DFA (Deterministic Finite Automaton)
A state machine with a fixed number of states, where each state has exactly one transition for each input character. For pattern matching, the DFA has m+1 states and accepts when reaching the final state.
State Transition Table
A 2D table delta[state][char] that defines the next state for each (state, character) pair in a DFA. For pattern matching, it encodes where to continue matching after seeing each possible character.
Sublinear Search
A search algorithm that examines fewer than n characters in the best case. Boyer-Moore achieves O(n/m) by skipping characters that cannot start a match, which is sublinear when m is large relative to n.
Two-Dimensional Pattern Matching
Finding all occurrences of a small matrix (pattern) within a larger matrix (text). Typically solved by matching rows individually with a 1D algorithm, then combining row matches across columns.
Heads Up
Common misconceptions to watch out for
"Boyer-Moore is always faster than KMP"
Boyer-Moore is faster in practice for typical text (natural language, long patterns) due to its sublinear best case. However, its worst case is O(nm) without the good suffix rule, while KMP guarantees O(n+m). For short patterns or adversarial inputs, KMP can be better.
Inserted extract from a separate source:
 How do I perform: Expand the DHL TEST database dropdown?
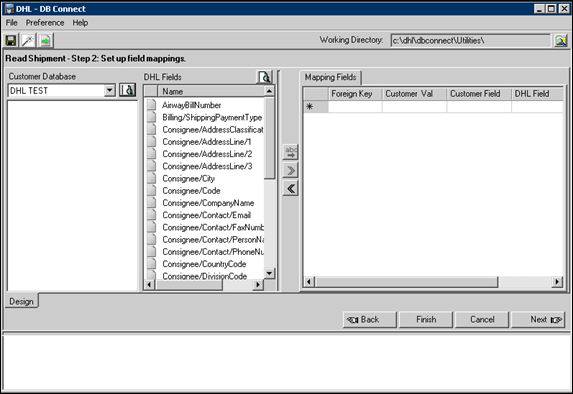pyautogui.click(x=109, y=90)
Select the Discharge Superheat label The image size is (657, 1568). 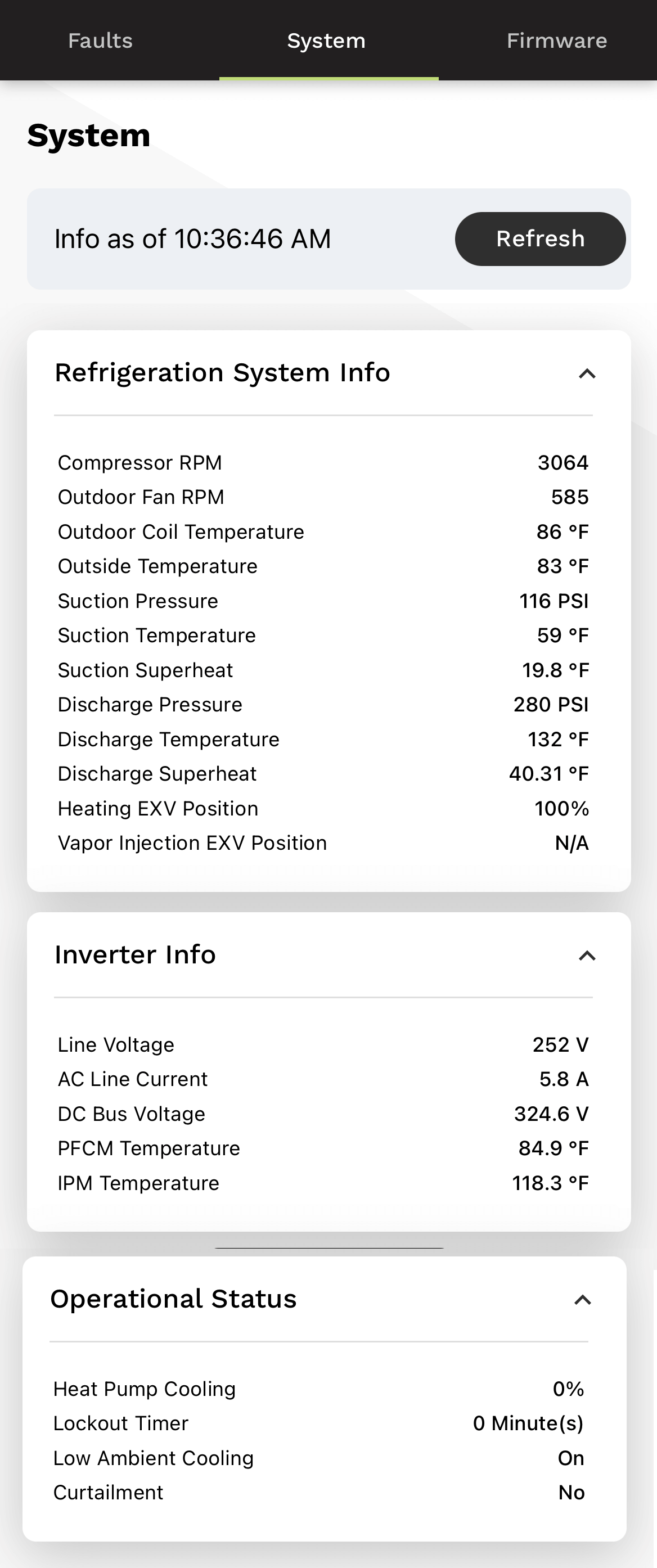pos(157,774)

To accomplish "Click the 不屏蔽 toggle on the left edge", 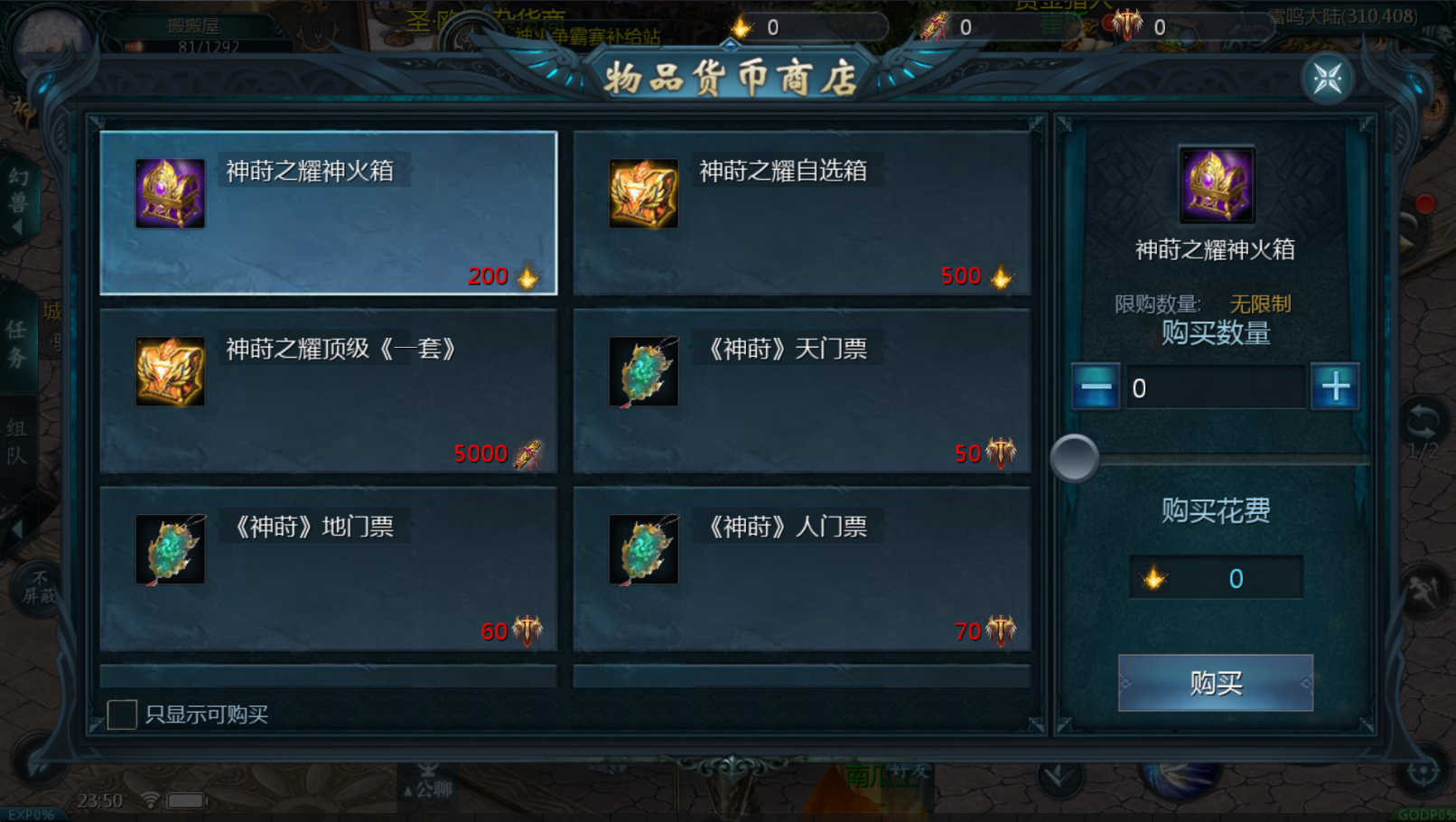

"The bad character rule alone makes Boyer-Moore optimal"
The bad character rule alone gives O(nm) worst case. The good suffix rule is needed to guarantee O(n+m) worst case (though the full good suffix implementation is complex). In practice, the bad character rule handles most cases well.
"DFA-based matching is impractical due to memory"
A DFA for pattern matching uses O(m * |alphabet|) space, which is fine for small alphabets (DNA: 4 characters) or short patterns. For large alphabets, the bad character table (O(|alphabet|)) or KMP's failure function (O(m)) use less space.